(Stored records)
○ ○ ○

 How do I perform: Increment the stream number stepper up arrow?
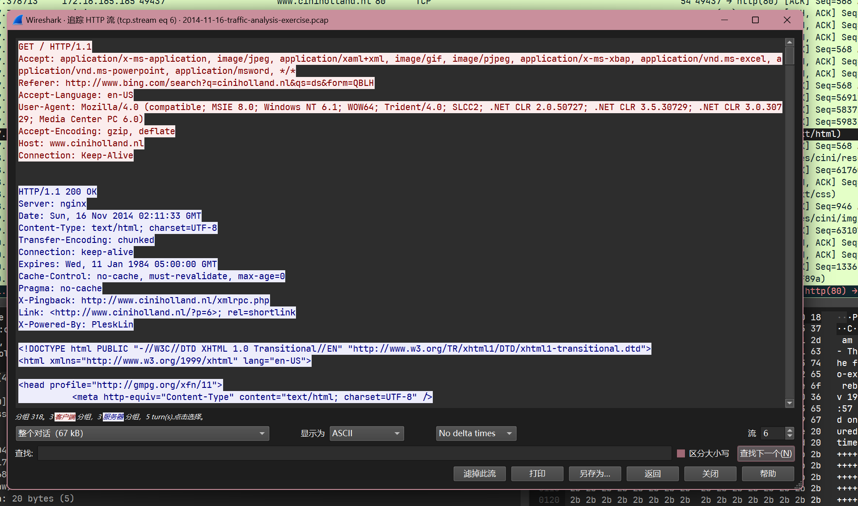click(x=790, y=430)
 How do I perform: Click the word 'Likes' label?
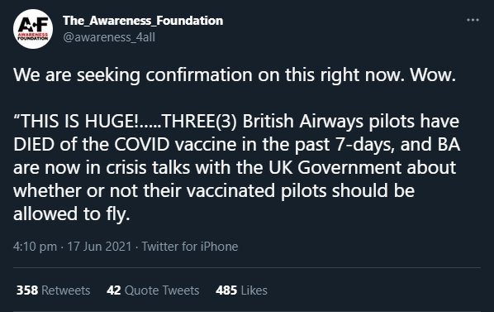(x=254, y=290)
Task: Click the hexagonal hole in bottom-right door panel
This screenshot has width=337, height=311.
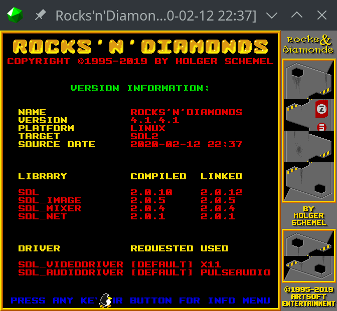Action: click(319, 189)
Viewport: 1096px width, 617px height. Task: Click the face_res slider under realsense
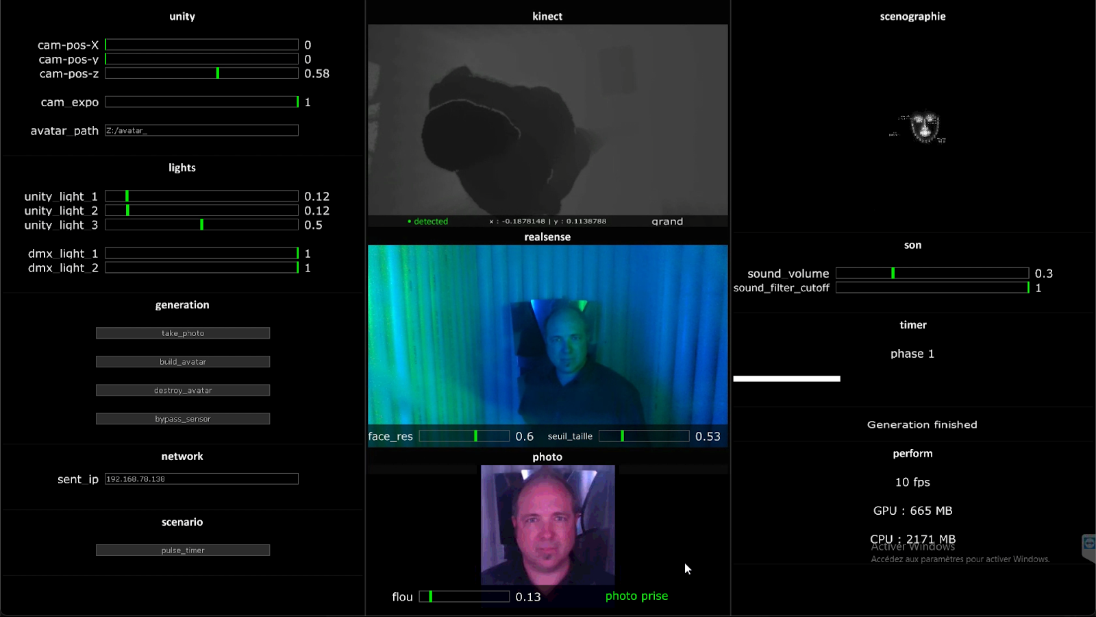pos(464,436)
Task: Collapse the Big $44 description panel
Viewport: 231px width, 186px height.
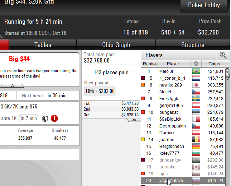Action: pos(12,86)
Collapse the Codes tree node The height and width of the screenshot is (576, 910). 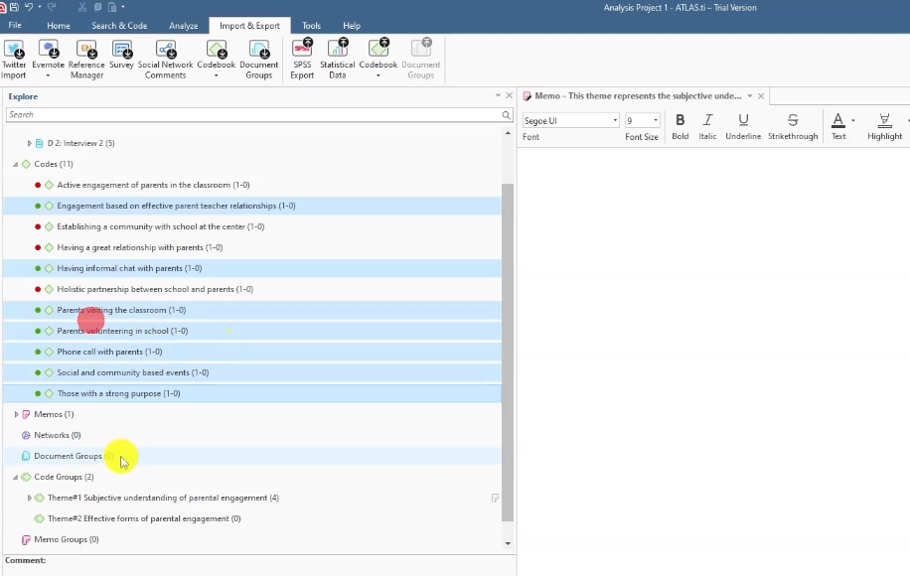[15, 164]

○ ○ ○

To do »
Scan the entries above and return each line that holds "panel".

Task result »
Task: Click the hexagonal hole in bottom-right door panel
Task: Collapse the Big $44 description panel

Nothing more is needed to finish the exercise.